Written on June 20, 2011
Recently, we've begun to bundle some basic email help with our website offerings. A new site design often means a number of other publications need to be updated as well and we feel that, along with the social media avenues, email campaigns should also reflect the feel of the brand.
As many of you know, if you're in the email creation business, email campaigns are built old-school. Tables and inline CSS are a thing of the past, but that's just what is necessary to make emails render correctly across the most number of email clients.
Having said that, there are a few other obstacles involved with email campaigns. One of them that has come to our attention (as a few clients have asked) is HTML forms.
Forms are a great way for users on the web to submit information in a secure manner. Furthermore, they help protect site administrators from getting spammed thanks to tools like captcha, specifically reCaptcha.
They are a great way to make sure that all relevant information is gathered and provide the ability to verify that submitted information follows the rules (emails must follow a pattern: @___.com, passwords must be 8 letters, etc.).
While these forms are the way to go when attempting to collect information from your website, it becomes a whole other ordeal when doing the same from an email.
There are certainly a large number of browsers that must display these forms online, but the most common include Internet Explorer, Firefox, Safari, Opera, and Chrome. These do a great job, but couple this with the number of web-based email clients (GMail, Yahoo, MSN Live, Hotmail, etc.) and the number of desktop clients (Outlook, Thunderbird, Mac Mail, etc) and you have thousands of ways emails, and their forms, can be displayed. And that doesn't even include the mobile mail applications!

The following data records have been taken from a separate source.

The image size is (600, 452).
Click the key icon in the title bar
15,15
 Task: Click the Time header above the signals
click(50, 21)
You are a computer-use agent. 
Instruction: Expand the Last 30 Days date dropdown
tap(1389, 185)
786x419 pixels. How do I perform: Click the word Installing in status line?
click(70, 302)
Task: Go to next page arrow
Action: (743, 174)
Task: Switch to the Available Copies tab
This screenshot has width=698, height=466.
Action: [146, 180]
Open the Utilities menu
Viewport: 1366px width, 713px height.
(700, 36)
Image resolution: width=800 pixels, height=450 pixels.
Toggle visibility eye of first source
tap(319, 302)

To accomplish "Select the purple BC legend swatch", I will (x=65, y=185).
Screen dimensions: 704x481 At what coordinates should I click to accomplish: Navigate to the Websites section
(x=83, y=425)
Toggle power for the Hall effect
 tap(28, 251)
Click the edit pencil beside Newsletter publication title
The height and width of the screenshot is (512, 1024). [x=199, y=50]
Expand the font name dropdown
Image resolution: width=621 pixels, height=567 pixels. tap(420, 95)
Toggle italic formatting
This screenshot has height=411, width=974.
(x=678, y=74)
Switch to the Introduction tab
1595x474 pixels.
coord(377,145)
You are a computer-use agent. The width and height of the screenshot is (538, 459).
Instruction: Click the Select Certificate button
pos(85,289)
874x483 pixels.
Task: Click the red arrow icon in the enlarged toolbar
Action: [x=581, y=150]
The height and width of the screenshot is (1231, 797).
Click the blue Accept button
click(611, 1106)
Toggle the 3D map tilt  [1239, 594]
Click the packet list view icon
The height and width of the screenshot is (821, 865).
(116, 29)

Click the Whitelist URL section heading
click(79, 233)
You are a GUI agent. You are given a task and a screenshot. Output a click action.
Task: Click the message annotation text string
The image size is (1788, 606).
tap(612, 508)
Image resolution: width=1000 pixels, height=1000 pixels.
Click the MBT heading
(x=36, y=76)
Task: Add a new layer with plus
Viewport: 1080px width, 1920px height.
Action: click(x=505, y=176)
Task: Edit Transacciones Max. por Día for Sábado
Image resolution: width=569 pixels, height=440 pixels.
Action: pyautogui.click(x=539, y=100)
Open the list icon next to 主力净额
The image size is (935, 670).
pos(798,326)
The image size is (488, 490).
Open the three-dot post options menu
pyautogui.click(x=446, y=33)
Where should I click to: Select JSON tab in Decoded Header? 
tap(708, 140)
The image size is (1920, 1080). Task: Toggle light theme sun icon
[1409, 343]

How do these stack up when wanting to show forms?
In late 2007, CampaignMonitor asked the same question of email forms and came up with the conclusion that forms just should not be included in emails. (Read the article here.)
But that was almost 4 years ago at the time of writing this and, with a number of clients asking us the same, we decided to do a little research of our own. Besides, times change and things get better, right?
We tested a number of common (and uncommon) ways of checking emails with a very mixed bag of results. Including mobile devices (an iPhone and up-for-discussion-of-mobility iPad), we put together the following chart that, in short, proves again that forms belong in a browser.
If the chart isn't obvious, the message is this: Rarely do forms work in an email.
As a primarily Mac office, the tests were done mostly on an iMac. The couple of Windows tests we performed showed little hope and the mobile (again, Apple biased) tests proved somewhat inconclusive.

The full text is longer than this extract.